Tools
Terminology
End User License Agreement (EULA)
A legally binding agreement between a program's user and the program vendor, stating the terms under which the user is authorized to use the program and usually limiting vendor's liabilities.
Most programs display the end user license agreement (EULA) in electronic form during the installation process and users must agree to the EULA before installation can be completed.
EULAs can be a controversial issue if they are worded in such as way as to be ambiguous, or if they attempt to give the vendor more rights than is legally permissible. In addition, EULAs are often so long, technically challenging and intimidating that many users do not read them completely before accepting them, potentially placing the user in an untenable position if they later face problems with the program or the vendor.
Entry Point Obscuration (EPO)
Entry point obscuration (EPO) techniques are used by virus writers to prevent virus scanners from detecting suspicious changes in the program's entry point. A program's entry point is an instruction specifying the beginning of the program's code, which the system uses to locate the correct starting point each time the program is executed.
Most file infector viruses will, on infection, subtly modify the host program's entry point so that it points to the beginning of the viral code, which can be located almost anywhere in the file. The change in entry point forces the system to execute the viral code first whenever the user attempts to launch the host program; after the viral code has been executed, most viruses will pass control back to the host program, allowing it to launch normally.
Exploit
A piece of code that is specifically written to take advantage of a vulnerability, in order to provide an attacker with access to a vulnerable computer system, program or network.
False Alarm / False Positive
A general term used to describe an uninfected or "clean" file that is mistakenly identified as infected. False alarms occur if a program contains code sufficiently similar to a known malware signature to be deemed a security risk by a virus scanner.
A legitimate program that displays malware-like behavior may also trigger a false alarm from security software with heuristic analysis capabilities.
HackTool
A utility designed to access remote computers. Though legal, a hack-tool can be used with malicious intent.
Honeypot
A computer system or network whose primary purpose is to appear as though it provides a real service (a website, database, etc), thereby luring attackers away from protected, critical systems and networks.
Major corporations and security companies in particular will use honeypot systems to protect their infrastructure and to conduct research on attack techniques and trends.
Hijacker
A program that hijacks a user's browser or user session for its own purposes, usually to direct the user to an unwanted website or to steal sensitive information.
Hoax
An application that does not perform as claimed. Hoax programs are often promoted by deceptive and/or fraudulent sales tactics. Hoax programs include rogue antivirus or antispyware applications (also known as rogues).

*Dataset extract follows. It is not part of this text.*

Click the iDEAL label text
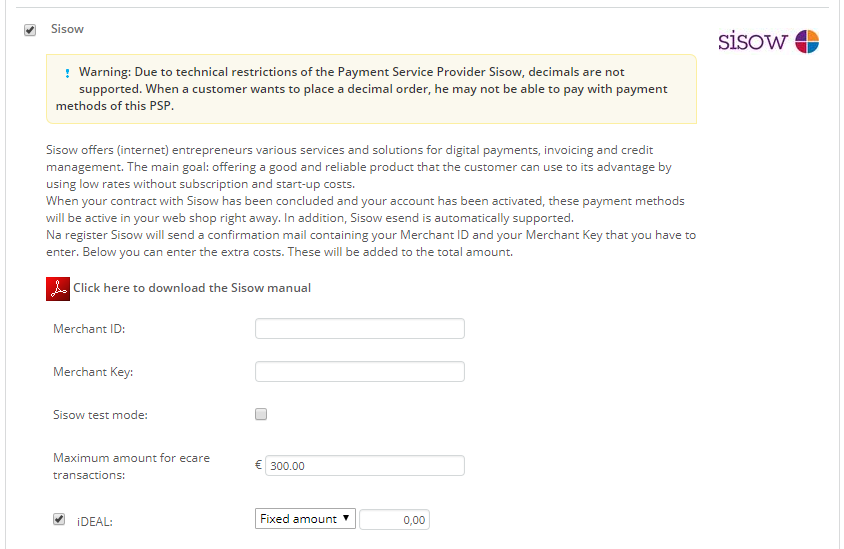The image size is (844, 549). tap(95, 521)

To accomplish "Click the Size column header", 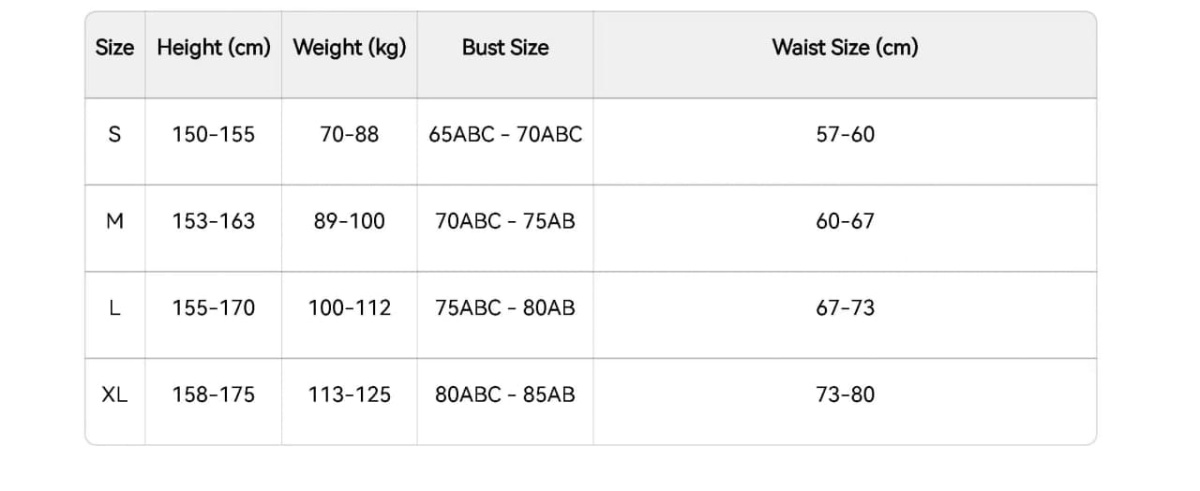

The term "hoax" may also refer to a chain letter that contains false information, with the aim of spreading alarm or disinformation (see Threat Response: Hoax). For non-computer related hoaxes, please check http://www.snopes.com/computer/virus/virus.asp for more information.
Hosts File
A list of IP addresses frequently accessed by the computer system and stored on the system itself. Each time a user enters an address in the web browser, the system will first check the host file for the address; otherwise, the system must perform an extra step and connect to the DNS service of the Internet Service Provider (ISP) in order to connect to the correct address.
Maintaining the host file allows the system to reduce the amount of processing required. Some malware are designed to attack the host file in order to hijack and redirect a web connection from the one desired, to a different and usually malicious site.
IP Address
An Internet Protocol (IP) address is an identifier assigned to all unique nodes (computers, servers, etc) connected to a network and is used during communication between the nodes.
IP addresses can be a security issue because of: spoofing attacks, when large amounts of data using spoofed or forged originating IP addresses are used to perform Denial-of-Service attacks; and spamming, in which the messages sent may also use forged IP addresses as their origin.